On Mon, Sep 14, 2020 at 11:05:21PM +0200, Thomas Tempelmann via Pcre-dev wrote:
> I have uploaded a rather short binary file here:
> http://files.tempel.org/tmp/pcre2_subject_sample.
>
> If you use my sample code to search for "AWAVAUATSH", it won't find it with
> PCRE2_MATCH_INVALID_UTF but will find it with the PCRE2_UTF option (no
> crash in this small file, though).
> So, whenever I use PCRE2_MATCH_INVALID_UTF, text won't be found at all in
> binary files, it seems. That contradicts the docs and Philip's suggestion,
> though.
>
> What am I doing wrong?
>
You need PCRE2_MATCH_INVALID_UTF. That's a way of matching in a binary data,
that the Mach-O binary is, when you need handling Unicode.
pcre2grep invocation closest to your code looks like this:
$ pcre2grep -l --binary-files=binary -i -U AWAVAUATSH pcre2_subject_sample
Binary file pcre2_subject_sample matches
I looked at your code, compared it to pcre2grep, made your code similar to
pcre2grep, and I found these two differences:
(1) pcre2grep does not invoke pcre2_match_data_create_from_pattern_8().
(2) pcre2grep searches the file info more smaller lumps: 7901, 236, 3, 1917,
139. That's 156 bytes less than the size of the pcre2_subject_sample file.
It looks like a bug in pcre2grep. Unless it's a some kind of a smart
optimitization.
I also corrected your code to search the for the the file-lenght. Not the
whole heap-allocated 32 MB whose trailnig part could be uninitialized with
a binary garbage.
But I found what triggers the misbehaviour of your code. It's the
PCRE2_CASELESS option. Without it it work's like a charm.
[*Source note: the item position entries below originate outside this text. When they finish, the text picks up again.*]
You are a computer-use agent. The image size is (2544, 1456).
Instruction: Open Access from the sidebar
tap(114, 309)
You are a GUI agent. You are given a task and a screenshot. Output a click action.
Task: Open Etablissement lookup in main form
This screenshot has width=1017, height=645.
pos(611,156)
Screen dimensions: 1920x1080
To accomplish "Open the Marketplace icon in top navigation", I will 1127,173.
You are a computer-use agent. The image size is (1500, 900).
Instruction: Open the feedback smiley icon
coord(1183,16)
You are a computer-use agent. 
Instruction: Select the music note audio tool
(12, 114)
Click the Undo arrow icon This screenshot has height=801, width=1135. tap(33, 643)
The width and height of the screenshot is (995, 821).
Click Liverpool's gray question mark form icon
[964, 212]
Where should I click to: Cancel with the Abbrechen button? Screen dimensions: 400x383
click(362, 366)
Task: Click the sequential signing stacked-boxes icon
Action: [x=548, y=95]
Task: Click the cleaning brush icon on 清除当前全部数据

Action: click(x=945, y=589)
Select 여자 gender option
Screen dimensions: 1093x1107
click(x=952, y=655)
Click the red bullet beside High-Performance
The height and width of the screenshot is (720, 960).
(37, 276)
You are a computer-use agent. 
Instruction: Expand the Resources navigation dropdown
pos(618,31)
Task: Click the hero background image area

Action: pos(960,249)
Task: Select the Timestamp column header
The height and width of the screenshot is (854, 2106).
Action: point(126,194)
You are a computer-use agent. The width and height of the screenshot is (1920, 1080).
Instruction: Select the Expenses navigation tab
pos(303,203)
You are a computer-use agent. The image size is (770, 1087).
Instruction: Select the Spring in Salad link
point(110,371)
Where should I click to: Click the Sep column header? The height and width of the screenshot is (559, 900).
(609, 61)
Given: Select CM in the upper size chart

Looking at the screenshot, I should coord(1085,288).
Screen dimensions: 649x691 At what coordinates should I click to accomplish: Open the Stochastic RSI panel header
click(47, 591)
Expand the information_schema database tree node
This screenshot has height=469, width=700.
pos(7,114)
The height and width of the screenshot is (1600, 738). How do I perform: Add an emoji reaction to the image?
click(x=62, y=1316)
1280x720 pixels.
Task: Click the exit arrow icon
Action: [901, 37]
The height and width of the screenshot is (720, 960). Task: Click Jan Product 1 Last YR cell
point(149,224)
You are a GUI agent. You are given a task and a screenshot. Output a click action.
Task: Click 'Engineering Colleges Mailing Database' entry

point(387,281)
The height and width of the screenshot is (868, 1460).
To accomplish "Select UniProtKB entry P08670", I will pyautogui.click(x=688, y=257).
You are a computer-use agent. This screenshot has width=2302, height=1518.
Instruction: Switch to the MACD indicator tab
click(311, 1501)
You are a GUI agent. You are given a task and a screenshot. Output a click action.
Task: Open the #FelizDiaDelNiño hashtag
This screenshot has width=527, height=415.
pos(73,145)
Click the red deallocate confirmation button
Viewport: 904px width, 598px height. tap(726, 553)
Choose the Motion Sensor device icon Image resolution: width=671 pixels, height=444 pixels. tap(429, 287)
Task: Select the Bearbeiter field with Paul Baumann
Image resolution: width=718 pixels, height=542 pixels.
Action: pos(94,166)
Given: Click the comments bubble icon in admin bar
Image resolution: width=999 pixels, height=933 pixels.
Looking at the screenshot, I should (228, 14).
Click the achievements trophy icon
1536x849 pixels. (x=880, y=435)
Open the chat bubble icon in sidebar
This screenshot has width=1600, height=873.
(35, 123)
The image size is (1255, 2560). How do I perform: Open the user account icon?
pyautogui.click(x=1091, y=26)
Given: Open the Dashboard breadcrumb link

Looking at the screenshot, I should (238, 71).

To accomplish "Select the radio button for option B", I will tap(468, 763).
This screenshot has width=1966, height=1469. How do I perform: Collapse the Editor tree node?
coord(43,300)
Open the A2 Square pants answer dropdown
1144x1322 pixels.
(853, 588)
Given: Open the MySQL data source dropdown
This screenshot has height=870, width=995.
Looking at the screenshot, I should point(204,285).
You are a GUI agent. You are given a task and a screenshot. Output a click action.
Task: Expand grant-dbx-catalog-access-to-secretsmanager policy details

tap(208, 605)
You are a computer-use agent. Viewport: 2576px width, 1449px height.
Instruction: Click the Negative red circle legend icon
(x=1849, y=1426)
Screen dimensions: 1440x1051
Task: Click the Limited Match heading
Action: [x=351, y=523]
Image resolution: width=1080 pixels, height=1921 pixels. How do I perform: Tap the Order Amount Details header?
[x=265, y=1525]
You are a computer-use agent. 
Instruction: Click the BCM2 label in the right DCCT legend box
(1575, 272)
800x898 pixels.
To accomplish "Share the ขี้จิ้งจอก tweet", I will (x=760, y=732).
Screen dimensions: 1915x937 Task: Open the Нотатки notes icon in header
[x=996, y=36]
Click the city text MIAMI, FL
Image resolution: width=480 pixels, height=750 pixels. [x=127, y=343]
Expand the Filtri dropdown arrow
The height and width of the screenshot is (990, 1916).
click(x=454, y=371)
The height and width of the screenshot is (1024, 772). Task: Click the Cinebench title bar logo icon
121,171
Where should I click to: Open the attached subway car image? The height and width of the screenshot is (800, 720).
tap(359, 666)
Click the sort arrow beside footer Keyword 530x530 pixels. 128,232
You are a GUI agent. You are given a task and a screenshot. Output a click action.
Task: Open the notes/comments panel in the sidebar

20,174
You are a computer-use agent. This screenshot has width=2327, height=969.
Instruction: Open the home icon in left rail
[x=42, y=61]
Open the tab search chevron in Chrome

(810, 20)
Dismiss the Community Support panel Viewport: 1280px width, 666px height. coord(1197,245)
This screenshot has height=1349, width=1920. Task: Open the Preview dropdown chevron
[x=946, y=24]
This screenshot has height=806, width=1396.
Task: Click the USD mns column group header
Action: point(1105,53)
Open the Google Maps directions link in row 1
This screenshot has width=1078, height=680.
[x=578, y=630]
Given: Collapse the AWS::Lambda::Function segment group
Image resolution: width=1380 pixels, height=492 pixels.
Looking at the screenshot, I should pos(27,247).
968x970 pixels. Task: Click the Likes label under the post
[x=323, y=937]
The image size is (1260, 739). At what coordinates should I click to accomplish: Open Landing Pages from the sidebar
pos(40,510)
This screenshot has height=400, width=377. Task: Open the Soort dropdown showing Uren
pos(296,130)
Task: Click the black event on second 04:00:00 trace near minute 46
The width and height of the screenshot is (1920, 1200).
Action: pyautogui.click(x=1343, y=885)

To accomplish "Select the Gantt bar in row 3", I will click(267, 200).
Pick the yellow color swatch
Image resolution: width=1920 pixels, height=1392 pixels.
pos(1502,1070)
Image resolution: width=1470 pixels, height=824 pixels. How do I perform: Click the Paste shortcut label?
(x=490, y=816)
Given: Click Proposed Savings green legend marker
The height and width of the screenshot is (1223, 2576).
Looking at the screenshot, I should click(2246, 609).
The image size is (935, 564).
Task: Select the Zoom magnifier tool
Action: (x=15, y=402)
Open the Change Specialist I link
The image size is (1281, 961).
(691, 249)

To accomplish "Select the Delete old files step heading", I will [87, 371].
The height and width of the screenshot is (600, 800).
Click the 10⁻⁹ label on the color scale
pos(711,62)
For your information, this how I changed your code:
//
// main.c
// PCRE2_Binary_Search
//
// Created by Thomas Tempelmann on 14.09.20.
//
#include <stdio.h>
#include <stdlib.h>
#include <fcntl.h>
#include <unistd.h>
#define PCRE2_CODE_UNIT_WIDTH 8
#include <pcre2.h>
int main(int argc, const char * argv[])
{
const char *find = "AWAVAUATSH";
uint32_t regexOptions = PCRE2_UTF | PCRE2_CASELESS | PCRE2_MATCH_INVALID_UTF;
uint32_t matchOptions = 0;
int errNum = 0; PCRE2_SIZE errOfs = 0;
pcre2_code *regEx2 = pcre2_compile_8 ((PCRE2_SPTR)find, 10/*PCRE2_ZERO_TERMINATED*/, regexOptions, &errNum, &errOfs, NULL);
if (!regEx2) {
printf("pcre2_compile_8() failed.\n");
return 1;
}
pcre2_match_data *regEx2Match = pcre2_match_data_create_from_pattern_8 (regEx2, NULL);
if (!regEx2Match) {
printf("pcre2_match_data_create_from_pattern() failed.\n");
return 1;
}
size_t dataLen = 32 * 1024 * 1024; // 32 MB
void *dataPtr = malloc (dataLen);
if (!dataPtr) {
printf("malloc() failed.\n");
return 1;
}
int fd = open ("/tmp/pcre2_subject_sample", O_RDONLY);
if (fd == -1) {
printf("open() failed.\n");
return 1;
}
ssize_t dataRead = read (fd, dataPtr, dataLen);
if (dataRead != 10352) {
printf("read() did not return 10352 bytes.\n");
return 1;
}
errNum = pcre2_match_8 (regEx2, (PCRE2_SPTR8)dataPtr, (PCRE2_SIZE)dataRead, 0, matchOptions, regEx2Match, NULL);
if (errNum >= 1) {
printf("A match found.\n");
} else if (errNum == 0) {
printf("A matchblock is too small.\n");
} else {
printf("No match found.\n");
}
return 0;
}
-- Petr